Storage Tip: Leftover cooked fish can be stored in an airtight container in the refrigerator for up to 2 days.

Nutrition Information (Per Serving – 1 Fillet with Marinade)

  • Calories: 280
  • Protein: 30 g
  • Fat: 14 g
  • Saturated Fat: 2 g
  • Carbohydrates: 6 g
  • Sugars: 3 g
  • Fiber: 1 g
  • Sodium: 450 mg
  • Vitamin C: High (from peppers and lime juice)
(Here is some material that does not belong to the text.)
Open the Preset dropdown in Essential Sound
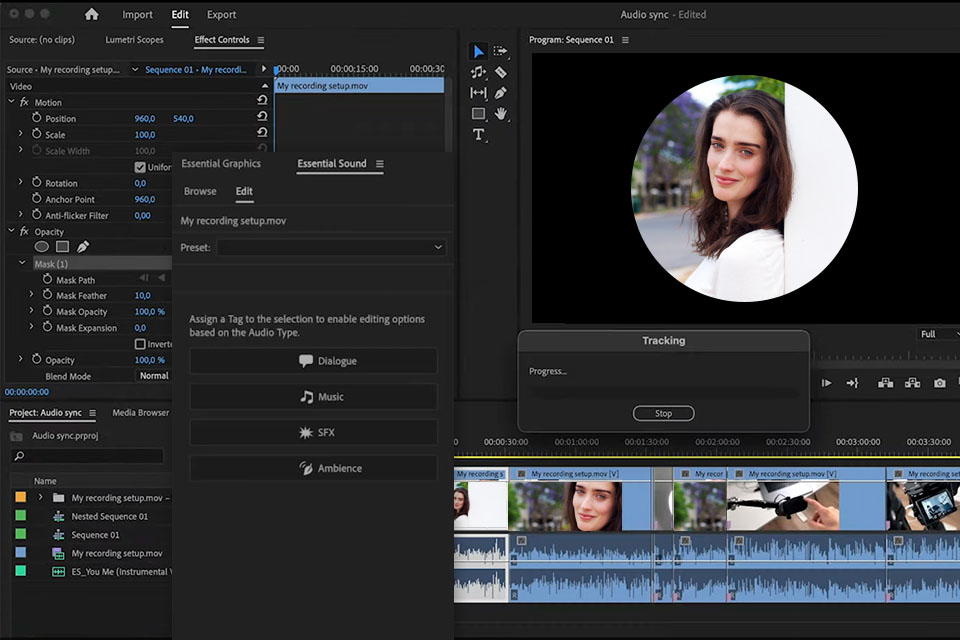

Values may vary based on fish type and portion size.

FAQs

  1. What makes jerk seasoning unique?

Jerk seasoning is a Jamaican spice blend that combines Scotch bonnet peppers with warm spices like allspice, cinnamon, nutmeg, and thyme, creating a complex balance of heat, sweetness, and earthiness.

  1. Can I use store-bought jerk seasoning instead of homemade?

Yes, pre-made jerk seasoning can be used for convenience. Mix it with lime juice, garlic, and olive oil to make a quick marinade.

  1. What’s the best fish for jerk recipes?

Firm white fish like snapper, cod, tilapia, and mahi-mahi work best, as they hold up to grilling and absorb marinades well.

  1. How spicy is Jamaican jerk fish?

Traditional jerk fish is quite spicy due to Scotch bonnet peppers. You can control the heat by using fewer peppers, removing seeds, or substituting with milder chilies.

  1. Can I make this recipe ahead of time?

You can marinate the fish ahead of time (up to 2 hours) and keep it refrigerated until ready to cook. Cooked fish is best enjoyed fresh but can be stored and reheated gently.